Haskell Remove duplicates from list

Question

I am new to Haskell and I am trying the below code to remove duplicates from a list. However it does not seem to work.

compress []     = []
compress (x:xs) = x : (compress $ dropWhile (== x) xs)

I have tried some search, all the suggestions use foldr/ map.head. Is there any implementation with basic constructs?

Answer 1

I think that the issue that you are referring to in your code is that your current implementation will only get rid of adjacent duplicates. As it was posted in a comment, the builtin function nub will eliminate every duplicate, even if it's not adjacent, and keep only the first occurrence of any element. But since you asked how to implement such a function with basic constructs, how about this?
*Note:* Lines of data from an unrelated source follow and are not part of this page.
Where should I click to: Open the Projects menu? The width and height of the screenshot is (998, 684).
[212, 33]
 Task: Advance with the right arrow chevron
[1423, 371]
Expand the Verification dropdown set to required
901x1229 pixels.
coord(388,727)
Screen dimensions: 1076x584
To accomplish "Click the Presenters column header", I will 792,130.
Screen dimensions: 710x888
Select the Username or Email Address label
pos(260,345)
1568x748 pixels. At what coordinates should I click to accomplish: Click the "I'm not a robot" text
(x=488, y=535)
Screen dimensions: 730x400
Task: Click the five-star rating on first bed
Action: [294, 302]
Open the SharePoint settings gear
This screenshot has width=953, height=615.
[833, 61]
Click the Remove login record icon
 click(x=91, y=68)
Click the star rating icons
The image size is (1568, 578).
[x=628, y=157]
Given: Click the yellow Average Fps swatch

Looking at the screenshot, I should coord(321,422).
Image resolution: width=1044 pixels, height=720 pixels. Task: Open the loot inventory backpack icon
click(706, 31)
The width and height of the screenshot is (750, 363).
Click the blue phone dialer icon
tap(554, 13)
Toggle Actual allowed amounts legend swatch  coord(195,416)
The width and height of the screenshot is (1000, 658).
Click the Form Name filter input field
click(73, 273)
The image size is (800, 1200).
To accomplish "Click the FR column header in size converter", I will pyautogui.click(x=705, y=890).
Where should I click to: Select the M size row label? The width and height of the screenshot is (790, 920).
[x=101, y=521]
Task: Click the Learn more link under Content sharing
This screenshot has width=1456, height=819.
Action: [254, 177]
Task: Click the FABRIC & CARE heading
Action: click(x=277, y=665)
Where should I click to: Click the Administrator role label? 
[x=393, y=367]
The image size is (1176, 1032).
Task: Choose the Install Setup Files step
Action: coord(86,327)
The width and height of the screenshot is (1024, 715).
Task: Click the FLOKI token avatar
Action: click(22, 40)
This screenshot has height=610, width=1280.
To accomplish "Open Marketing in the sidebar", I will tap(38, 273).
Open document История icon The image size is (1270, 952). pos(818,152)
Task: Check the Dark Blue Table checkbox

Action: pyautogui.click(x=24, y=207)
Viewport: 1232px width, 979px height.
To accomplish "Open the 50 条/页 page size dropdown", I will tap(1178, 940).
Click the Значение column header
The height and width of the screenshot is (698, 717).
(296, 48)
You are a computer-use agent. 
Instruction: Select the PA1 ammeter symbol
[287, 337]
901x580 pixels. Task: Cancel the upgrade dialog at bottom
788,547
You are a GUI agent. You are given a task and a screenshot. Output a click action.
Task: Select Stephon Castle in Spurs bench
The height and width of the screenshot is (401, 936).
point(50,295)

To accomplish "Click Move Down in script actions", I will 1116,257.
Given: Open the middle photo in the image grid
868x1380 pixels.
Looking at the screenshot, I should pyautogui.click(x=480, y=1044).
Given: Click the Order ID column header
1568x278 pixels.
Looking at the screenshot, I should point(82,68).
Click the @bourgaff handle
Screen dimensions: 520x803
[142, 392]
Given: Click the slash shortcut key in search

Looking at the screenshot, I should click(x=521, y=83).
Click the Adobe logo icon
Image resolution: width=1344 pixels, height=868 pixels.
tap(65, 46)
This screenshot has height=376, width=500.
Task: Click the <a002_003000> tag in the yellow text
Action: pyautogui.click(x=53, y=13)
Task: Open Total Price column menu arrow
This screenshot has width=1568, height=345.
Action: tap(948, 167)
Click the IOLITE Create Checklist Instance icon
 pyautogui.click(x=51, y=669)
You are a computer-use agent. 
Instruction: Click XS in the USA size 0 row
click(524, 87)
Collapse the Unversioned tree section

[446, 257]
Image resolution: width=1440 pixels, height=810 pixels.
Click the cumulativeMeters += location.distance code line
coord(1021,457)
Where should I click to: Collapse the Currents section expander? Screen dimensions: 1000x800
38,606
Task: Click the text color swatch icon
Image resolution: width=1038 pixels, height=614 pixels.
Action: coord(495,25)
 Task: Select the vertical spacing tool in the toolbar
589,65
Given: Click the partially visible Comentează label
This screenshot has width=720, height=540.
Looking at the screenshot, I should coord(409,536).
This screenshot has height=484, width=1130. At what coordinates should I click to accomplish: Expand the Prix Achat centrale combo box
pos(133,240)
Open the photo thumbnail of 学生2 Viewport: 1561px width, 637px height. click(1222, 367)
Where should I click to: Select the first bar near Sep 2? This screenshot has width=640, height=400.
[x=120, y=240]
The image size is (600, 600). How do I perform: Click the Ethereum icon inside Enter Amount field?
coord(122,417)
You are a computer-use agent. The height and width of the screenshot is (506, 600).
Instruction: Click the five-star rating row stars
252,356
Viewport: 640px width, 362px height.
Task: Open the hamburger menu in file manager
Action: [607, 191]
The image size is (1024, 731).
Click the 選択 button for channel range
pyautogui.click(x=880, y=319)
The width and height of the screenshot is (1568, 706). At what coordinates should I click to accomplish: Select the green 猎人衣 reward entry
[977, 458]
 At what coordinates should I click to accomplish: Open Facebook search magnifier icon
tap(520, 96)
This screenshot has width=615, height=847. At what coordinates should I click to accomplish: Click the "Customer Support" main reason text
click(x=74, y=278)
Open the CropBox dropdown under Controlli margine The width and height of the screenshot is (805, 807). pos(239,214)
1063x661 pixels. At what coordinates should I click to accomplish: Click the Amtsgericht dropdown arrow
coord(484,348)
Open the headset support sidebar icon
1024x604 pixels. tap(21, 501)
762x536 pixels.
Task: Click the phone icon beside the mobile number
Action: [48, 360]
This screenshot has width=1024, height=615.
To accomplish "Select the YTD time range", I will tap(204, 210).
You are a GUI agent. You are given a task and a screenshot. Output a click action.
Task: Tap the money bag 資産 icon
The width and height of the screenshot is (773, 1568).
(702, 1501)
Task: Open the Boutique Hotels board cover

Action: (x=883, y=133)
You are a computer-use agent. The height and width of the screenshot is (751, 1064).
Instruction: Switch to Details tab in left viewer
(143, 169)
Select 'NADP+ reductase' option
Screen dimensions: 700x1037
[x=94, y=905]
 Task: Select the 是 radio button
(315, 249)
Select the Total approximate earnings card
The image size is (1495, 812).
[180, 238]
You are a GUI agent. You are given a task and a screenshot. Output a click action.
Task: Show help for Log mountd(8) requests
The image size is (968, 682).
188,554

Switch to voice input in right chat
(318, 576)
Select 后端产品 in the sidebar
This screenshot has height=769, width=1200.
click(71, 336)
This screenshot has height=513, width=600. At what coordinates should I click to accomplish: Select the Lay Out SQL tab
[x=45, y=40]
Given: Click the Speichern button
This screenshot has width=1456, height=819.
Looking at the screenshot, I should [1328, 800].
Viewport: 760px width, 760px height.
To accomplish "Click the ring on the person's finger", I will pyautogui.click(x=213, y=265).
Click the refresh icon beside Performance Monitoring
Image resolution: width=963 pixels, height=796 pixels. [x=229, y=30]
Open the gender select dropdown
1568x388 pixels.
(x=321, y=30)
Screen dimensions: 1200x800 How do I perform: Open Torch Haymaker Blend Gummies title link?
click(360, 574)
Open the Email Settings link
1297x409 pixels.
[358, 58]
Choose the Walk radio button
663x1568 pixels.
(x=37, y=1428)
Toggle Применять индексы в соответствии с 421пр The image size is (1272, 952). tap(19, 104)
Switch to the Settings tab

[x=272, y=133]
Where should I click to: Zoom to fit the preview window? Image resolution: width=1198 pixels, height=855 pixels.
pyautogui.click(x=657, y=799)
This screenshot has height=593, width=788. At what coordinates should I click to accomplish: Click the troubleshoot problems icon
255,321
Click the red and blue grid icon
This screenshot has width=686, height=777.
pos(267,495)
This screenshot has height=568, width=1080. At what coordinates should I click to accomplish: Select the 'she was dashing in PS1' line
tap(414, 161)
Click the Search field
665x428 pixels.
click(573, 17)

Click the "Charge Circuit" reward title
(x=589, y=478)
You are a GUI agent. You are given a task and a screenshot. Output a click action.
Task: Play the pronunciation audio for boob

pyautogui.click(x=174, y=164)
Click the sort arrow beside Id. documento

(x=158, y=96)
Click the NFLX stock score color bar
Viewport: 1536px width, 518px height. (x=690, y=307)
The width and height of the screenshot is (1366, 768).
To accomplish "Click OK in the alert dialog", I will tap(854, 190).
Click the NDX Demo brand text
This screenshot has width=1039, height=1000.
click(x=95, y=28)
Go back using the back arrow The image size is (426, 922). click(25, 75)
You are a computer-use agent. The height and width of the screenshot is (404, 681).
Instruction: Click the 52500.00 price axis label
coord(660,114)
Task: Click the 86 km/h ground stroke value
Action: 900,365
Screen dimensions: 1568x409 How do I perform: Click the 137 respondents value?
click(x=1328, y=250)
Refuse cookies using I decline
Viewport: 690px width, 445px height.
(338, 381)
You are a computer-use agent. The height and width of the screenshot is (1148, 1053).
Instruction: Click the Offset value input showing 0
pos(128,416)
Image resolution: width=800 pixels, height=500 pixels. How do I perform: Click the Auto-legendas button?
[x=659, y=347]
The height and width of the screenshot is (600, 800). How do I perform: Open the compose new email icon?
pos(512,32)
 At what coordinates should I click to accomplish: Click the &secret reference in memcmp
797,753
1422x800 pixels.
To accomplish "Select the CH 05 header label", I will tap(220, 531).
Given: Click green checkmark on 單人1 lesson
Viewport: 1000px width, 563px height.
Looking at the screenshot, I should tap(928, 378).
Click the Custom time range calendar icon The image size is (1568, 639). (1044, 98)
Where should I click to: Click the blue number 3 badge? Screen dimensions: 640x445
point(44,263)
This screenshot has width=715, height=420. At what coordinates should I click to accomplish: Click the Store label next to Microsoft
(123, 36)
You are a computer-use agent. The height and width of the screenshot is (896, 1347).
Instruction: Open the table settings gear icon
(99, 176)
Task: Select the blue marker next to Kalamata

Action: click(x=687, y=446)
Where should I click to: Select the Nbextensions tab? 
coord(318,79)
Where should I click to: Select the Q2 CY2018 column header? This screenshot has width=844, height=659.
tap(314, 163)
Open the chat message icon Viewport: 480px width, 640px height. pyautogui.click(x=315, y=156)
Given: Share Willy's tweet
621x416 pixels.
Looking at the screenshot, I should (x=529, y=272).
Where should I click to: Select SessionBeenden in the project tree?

myNub :: (Eq a) => [a] -> [a]
myNub (x:xs) = x : myNub (filter (/= x) xs)
myNub [] = []

The only new function that I introduced to you there is filter, which filters a list based on a predicate (in this case, to get rid of every element present in the rest of that list matching the current element).

I hope this helps.

Answer 2

First of all, never simply state "does not work" in a question. This leaves to the reader to check whether it's a compile time error, run time error, or a wrong result.

In this case, I am guessing it's a wrong result, like this:

> compress [1,1,2,2,3,3,1]
[1,2,3,1]

The problem with your code is that it removes successive duplicates, only. The first pair of 1s gets compressed, but the last lone 1 is not removed because of that.

If you can, sort the list in advance. That will make equal elements close, and then compress does the right job. The output will be in a different order, of course. There are ways to keep the order too if needed (start with zip [0..] xs, then sort, then ...).

If you can not sort becuase there is really no practical way to define a comparison, but only an equality, then use nub. Be careful that this is much less efficient than sorting & compressing. This loss of performance is intrinsic: without a comparator, you can only use an inefficient quadratic algorithm.